(437c) Prediction of Liquid-Liquid Equilibria in Electrolyte Systems with COSMO-RS | AIChE

(437c) Prediction of Liquid-Liquid Equilibria in Electrolyte Systems with COSMO-RS

Authors 

Gerlach, T. - Presenter, Hamburg University of Technology
Smirnova, I. - Presenter, Hamburg University of Technology

Due to the strong influence of salts on the solubility of organic components in aqueous solutions, electrolyte systems are of great interest for the development of separation processes. Considering liquid-liquid extraction processes, the partition behavior of polar organic components can be strongly influenced by the addition of salts, allowing the extraction of polar organic substances from aqueous solution. For such applications a large number of different salt and solvent combinations are possible. Furthermore, especially in biotechnological processes various minor components are present in the mixtures and knowledge about their partition behavior is also relevant for the development of an extraction process.
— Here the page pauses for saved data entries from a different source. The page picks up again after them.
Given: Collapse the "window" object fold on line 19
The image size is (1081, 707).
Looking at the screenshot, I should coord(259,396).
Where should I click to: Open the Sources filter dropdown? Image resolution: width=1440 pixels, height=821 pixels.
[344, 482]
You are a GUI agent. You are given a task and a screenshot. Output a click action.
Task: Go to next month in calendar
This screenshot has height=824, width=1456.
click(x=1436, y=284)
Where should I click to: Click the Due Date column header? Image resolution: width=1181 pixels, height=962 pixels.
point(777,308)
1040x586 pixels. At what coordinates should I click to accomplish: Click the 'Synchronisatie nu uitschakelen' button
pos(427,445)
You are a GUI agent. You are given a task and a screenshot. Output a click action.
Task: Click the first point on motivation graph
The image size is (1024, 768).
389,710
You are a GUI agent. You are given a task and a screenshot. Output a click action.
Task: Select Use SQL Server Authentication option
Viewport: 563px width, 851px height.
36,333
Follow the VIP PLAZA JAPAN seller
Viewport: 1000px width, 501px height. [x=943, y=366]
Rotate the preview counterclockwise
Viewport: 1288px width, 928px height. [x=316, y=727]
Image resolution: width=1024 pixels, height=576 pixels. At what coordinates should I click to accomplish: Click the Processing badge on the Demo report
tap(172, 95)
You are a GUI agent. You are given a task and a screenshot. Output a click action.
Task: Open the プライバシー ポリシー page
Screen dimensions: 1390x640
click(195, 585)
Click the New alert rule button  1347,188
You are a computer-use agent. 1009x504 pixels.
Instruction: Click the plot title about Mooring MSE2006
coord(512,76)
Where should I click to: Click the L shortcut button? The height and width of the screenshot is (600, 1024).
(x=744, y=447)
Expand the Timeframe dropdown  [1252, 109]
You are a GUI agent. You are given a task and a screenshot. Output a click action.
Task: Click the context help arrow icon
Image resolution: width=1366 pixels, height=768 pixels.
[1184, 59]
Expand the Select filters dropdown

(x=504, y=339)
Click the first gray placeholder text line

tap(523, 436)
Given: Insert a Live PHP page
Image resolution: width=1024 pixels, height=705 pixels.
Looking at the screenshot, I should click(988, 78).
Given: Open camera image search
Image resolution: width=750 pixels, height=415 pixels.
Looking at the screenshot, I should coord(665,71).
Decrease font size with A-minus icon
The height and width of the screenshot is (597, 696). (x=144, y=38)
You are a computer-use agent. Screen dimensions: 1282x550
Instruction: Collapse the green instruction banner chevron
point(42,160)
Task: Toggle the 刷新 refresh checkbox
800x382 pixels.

To reduce the experimental effort, predictive models for electrolyte systems are necessary. Previously, we developed an extension of the model COSMO-RS to predict the influence of alkali halide salts on liquid-liquid equilibria [1]. For this purpose, COSMO-RS was combined with the Pitzer‑Debye‑Hückel term to account for long-range ion-ion interactions and element specific parameters for the interaction energies of the ions were introduced. The model was parameterized based on mean ionic activity coefficients in aqueous solutions.

In this work a re-implementation of COSMO-RS was developed to further refine the electrolyte extension. Based on this, the model was enhanced to describe a higher number of ion species. Besides the alkali halide salts, divalent monoatomic ions as well as polyatomic ions have been introduced into the parameterization data set. The number of element specific parameters was reduced by introducing general interaction energy terms into the model. Using these parameters it can be shown that mean ionic activity coefficients can also be predicted for ions that were not part of the training set used for the parametrization. Furthermore, the model was applied to predict mean ionic activity coefficient in mixed-solvent systems. While a qualitative prediction of liquid-liquid equilibria with the resulting parameter set can already be shown, the parameterization is further refined based on liquid-liquid equilibria of salt containing systems to increase the quantitative agreement with experimental results.